Here is an example of how to use a model generated with BlazingText with fastText:

#Download the model artifact from S3 aws s3 cp s3://<YOUR_S3_BUCKET>/<PREFIX>/model.tar.gz model.tar.gz #Unzip the model archive tar -xzf model.tar.gz #Use the model archive with fastText fasttext predict ./model.bin test.txt

However, the binaries are only supported when training on CPU and single GPU; training on multi-GPU will not produce binaries.

EC2 Instance Recommendation for the BlazingText Algorithm

For cbow and skipgram modes, BlazingText supports single CPU and single GPU instances. Both of these modes support learning of subwords embeddings. To achieve the highest speed without compromising accuracy, we recommend that you use an ml.p3.2xlarge instance.

For batch_skipgram mode, BlazingText supports single or multiple CPU instances. When training on multiple instances, set the value of the S3DataDistributionType field of the S3DataSource object that you pass to CreateTrainingJob to FullyReplicated. BlazingText takes care of distributing data across machines.

For the supervised text classification mode, a C5 instance is recommended if the training dataset is less than 2 GB. For larger datasets, use an instance with a single GPU. BlazingText supports P2, P3, G4dn, and G5 instances for training and inference.

BlazingText Sample Notebooks

For a sample notebook that trains and deploys the SageMaker BlazingText algorithm to generate word vectors, see Learning Word2Vec Word Representations using BlazingText.
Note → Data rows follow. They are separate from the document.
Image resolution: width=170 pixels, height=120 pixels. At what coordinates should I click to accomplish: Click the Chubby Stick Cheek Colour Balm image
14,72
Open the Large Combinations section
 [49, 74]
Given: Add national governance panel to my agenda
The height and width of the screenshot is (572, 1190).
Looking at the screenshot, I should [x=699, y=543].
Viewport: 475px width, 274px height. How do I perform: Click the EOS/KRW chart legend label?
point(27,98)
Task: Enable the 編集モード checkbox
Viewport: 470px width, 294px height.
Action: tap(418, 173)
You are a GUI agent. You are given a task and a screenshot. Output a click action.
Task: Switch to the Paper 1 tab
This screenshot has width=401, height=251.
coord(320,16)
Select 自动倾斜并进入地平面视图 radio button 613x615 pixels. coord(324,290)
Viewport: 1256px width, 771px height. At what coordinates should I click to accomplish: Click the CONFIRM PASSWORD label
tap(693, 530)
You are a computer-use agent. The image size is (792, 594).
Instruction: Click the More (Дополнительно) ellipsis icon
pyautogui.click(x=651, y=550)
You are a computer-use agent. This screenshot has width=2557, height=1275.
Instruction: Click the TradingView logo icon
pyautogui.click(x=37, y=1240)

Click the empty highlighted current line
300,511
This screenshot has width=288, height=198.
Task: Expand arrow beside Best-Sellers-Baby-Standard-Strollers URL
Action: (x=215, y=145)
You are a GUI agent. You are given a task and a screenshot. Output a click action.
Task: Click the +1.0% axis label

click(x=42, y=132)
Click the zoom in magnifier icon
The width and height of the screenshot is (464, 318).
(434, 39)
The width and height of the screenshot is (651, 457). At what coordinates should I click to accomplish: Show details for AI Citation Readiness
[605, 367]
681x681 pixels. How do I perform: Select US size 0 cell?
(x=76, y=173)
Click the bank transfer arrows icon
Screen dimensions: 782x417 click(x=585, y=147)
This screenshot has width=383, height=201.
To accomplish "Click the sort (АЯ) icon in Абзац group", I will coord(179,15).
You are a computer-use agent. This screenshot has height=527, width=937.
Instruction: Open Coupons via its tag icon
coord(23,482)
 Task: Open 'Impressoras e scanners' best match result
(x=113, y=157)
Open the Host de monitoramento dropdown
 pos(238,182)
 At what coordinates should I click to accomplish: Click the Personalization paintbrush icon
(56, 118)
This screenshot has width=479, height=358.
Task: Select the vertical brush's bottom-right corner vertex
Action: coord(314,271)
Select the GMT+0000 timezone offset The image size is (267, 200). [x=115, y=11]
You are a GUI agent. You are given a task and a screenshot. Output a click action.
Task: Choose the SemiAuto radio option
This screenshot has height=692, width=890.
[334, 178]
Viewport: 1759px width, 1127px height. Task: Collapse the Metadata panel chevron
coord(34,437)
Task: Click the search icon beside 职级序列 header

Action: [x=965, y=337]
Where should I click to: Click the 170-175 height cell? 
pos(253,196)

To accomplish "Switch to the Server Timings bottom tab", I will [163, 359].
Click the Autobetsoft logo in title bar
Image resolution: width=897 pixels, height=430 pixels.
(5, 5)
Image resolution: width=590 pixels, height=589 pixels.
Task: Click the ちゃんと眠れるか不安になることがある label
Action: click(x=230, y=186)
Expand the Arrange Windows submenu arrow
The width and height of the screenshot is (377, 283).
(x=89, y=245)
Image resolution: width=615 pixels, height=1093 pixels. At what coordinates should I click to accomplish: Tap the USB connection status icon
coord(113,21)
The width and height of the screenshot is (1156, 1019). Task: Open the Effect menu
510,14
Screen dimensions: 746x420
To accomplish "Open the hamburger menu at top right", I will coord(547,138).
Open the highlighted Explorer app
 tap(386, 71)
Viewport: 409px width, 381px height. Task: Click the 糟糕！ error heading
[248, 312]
For instructions for creating and accessing Jupyter notebook instances that you can use to run the example in SageMaker, see Amazon SageMaker Notebook Instances. After creating and opening a notebook instance, choose the SageMaker Examples tab to see a list of all the SageMaker examples. The topic modeling example notebooks that use the Blazing Text are located in the Introduction to Amazon algorithms section. To open a notebook, choose its Use tab, then choose Create copy.